Pourquoi les municipalités passent à l’infrarouge — et pourquoi c’est parfaitement logique
Imaginez ceci : une caserne de pompiers, un bureau municipal, un atelier des services techniques. Le bâtiment a besoin d’un chauffage qui fonctionne simplement. Sans complications. Sans attente. Et honnêtement, avec le moins d’entretien possible.
C’est précisément pour cette raison que l’infrarouge s’est imposé comme la solution privilégiée pour le chauffage municipal.
Il chauffe directement les personnes et les surfaces, au lieu de gaspiller de l’énergie à chauffer l’air. Ainsi, vous ne payez pas pour réchauffer un volume vide. Lorsqu’on gère un réseau complet de bâtiments publics, c’est une logique qui parle : consommer moins d’énergie, dépenser moins d’argent.
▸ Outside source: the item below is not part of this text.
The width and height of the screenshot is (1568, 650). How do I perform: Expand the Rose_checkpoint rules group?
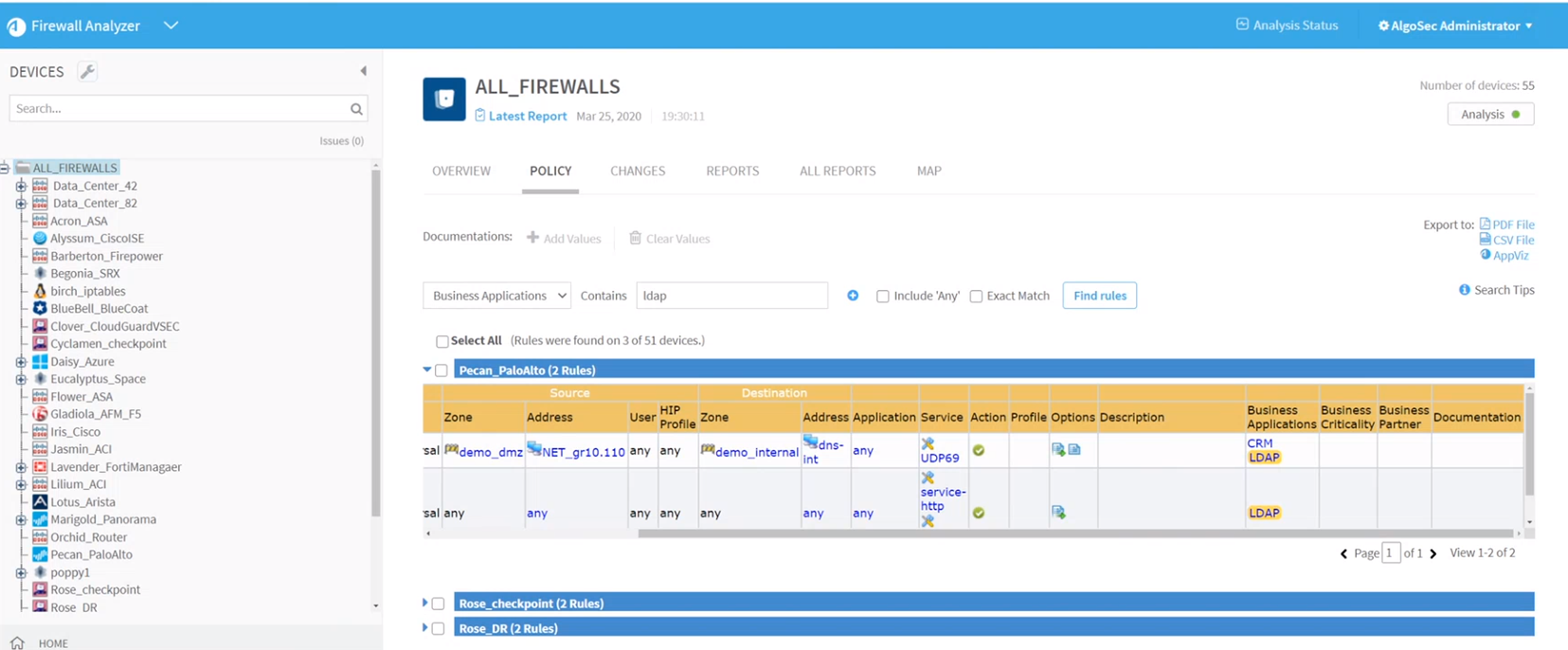[x=425, y=603]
Puissance, tension et encombrement — simplifiés
Nous dimensionnons ces unités en fonction des besoins réels des bâtiments. Les éléments infrarouges à haute puissance délivrent une chaleur forte et ciblée, ce qui permet de chauffer uniquement les zones occupées sans activer le système CVC complet du bâtiment.
La tension est choisie pour correspondre aux installations électriques municipales, évitant ainsi des mises à niveau coûteuses des tableaux électriques lors de l’installation. L’encombrement est réduit. Cela permet de placer le chauffage là où il est nécessaire — entrées, sanitaires, ateliers — sans modifier l’agencement global.
Conçu pour durer : quartz, halogène et connecteur fiable
À l’intérieur, on trouve un tube en quartz rempli d’halogène. Cette combinaison stabilise la température du filament, supporte les variations soudaines de température et résiste aux cycles fréquents marche/arrêt sans perte de performance.
Le revêtement est optimisé pour concentrer l’émission thermique sur la zone à chauffer. Le connecteur retenu est pragmatique : une base R7s assure une fixation sécurisée et conforme aux standards industriels, garantissant un verrouillage rapide et durable de la lampe.
Ce que ça donne sur le terrain — et la sensation thermique
En pratique, cela se traduit par des installations plus rapides, moins d’interventions de maintenance et une consommation énergétique maîtrisable. Il est possible de créer des zones de chauffe, pour ne chauffer que là où c’est nécessaire. On évite aussi les pertes en veille liées aux systèmes d’eau chaude ou aux conduits.
À noter : la densité de chaleur est élevée, ce qui impose des dégagements et une ventilation adaptés. Mais avec une planification correcte de l’implantation, les spécifications se traduisent concrètement par des budgets de chauffage annuels réduits, année après année.